Mi vengono in mente milioni di donne africane, che ho visto in tutti i paesi dove sono passato, e che zappano la terra sotto un caldo soffocante, fano kilometri per raccogliere legna ed acqua con un bambino ciondolante sulla schiena. E mi piace pensare che qui dovrebbe iniziare la liberazione del continente africano e non negli innumerevoli e costosi convegni fatti di innumerevoli parole sempre più vuote.

Se poi volevi sapere se gli africani, a livello individuale, stessero meglio nel periodo coloniale, lo dovresti chiedere a quegli africani che, in qualche modo, sono sopravvissuti ai vari uragani della Storia..

La “Mia Africa” raccontata da Karen Blixen esiste ancora?

Figure come Karen Blixen in Kenya, il dottor.
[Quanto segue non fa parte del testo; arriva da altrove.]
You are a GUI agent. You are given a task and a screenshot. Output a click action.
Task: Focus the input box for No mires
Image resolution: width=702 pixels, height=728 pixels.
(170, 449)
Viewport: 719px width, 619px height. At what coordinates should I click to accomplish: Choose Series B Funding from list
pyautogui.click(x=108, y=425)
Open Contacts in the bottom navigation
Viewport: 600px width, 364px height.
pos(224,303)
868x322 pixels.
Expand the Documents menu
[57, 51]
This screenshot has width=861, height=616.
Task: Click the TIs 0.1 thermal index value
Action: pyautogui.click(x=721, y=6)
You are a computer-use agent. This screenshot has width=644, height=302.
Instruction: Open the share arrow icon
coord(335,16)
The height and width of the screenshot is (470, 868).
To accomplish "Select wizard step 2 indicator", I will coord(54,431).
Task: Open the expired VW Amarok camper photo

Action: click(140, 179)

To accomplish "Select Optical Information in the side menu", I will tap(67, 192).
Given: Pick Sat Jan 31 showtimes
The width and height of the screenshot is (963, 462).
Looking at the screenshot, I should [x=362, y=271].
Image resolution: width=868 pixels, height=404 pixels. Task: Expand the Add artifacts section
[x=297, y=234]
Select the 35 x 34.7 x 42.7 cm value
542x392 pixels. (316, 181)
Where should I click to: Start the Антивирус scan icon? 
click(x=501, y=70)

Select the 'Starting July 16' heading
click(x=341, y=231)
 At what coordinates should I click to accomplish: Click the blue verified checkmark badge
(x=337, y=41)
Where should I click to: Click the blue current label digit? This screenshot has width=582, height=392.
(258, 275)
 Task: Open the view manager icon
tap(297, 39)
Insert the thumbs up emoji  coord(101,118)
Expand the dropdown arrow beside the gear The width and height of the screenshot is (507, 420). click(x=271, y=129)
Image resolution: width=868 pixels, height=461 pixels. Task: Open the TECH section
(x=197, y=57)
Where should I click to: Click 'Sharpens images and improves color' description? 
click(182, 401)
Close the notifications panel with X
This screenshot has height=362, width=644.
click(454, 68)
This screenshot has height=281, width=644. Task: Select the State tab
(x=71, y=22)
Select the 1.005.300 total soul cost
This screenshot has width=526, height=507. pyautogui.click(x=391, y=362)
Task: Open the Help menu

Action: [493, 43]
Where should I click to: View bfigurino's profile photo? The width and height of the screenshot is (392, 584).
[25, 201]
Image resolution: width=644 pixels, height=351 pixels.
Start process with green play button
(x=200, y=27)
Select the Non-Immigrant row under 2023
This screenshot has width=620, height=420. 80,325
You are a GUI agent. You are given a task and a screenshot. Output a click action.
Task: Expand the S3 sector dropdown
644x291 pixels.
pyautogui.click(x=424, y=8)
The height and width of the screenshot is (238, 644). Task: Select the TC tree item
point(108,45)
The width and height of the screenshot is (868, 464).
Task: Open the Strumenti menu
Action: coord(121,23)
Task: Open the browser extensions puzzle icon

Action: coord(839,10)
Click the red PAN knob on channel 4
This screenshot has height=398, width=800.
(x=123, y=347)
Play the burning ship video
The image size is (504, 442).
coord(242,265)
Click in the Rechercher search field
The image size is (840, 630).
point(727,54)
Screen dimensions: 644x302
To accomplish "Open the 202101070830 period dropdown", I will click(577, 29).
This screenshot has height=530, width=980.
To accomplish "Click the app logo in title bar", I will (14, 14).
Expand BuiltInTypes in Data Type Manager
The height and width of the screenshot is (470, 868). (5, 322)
Swatzeir in Congo ed altri hanno rappresentato il volto buono del colonialismo, senza però mai uscire dalla logica dei colonizzatori. E forse a quei tempi era il massimo che potessero fare.

Ora tali figure sono state superate e non potrebbero più esistere, ma sono state sostituite da personaggi, sia laici che religiosi, che dedicano la loro vita alle comunità più povere, ai bambini abbandonati, ai malati di Aids, e che possono in un certo modo esserne considerati gli eredi.
La differenza sta nel fatto che questi ultimi non vivono in ville lussuose , circondate da prati inglesi e serviti del lavoro degli schiavi, ma a volte in baraccopoli, condividendo la povertà e affidandosi alla generosità altrui.

L’Africa di cui parli non esisterà mai più, ma un certo paternalismo, buonismo ed assistenzialismo caritativo è ancora presente e questo finisce con ledere la dignità della popolazioni africane e nello stesso tempo fa trovare le auto dei cooperanti davanti ai locali notturni delle città o davanti a Sheraton ed Hilton, auto che dovrebbero essere utilizzte per progetti e che invece vengono utilizzate per scopi personali.